* **Brief**:
Extract every line of the items below that contains the string "height". Match the case exactly.

* **Materials provided**:
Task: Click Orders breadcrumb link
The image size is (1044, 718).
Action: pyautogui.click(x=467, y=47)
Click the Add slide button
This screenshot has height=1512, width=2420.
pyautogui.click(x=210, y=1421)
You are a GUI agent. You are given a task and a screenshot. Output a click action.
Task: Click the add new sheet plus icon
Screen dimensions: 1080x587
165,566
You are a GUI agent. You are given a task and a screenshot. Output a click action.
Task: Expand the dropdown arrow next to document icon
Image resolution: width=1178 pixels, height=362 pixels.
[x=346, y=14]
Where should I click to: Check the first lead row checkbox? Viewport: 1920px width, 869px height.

* **Exercise solution**:
This screenshot has height=1512, width=2420.
Image resolution: width=1178 pixels, height=362 pixels.
Where should I click to: Check the first lead row checkbox? Viewport: 1920px width, 869px height.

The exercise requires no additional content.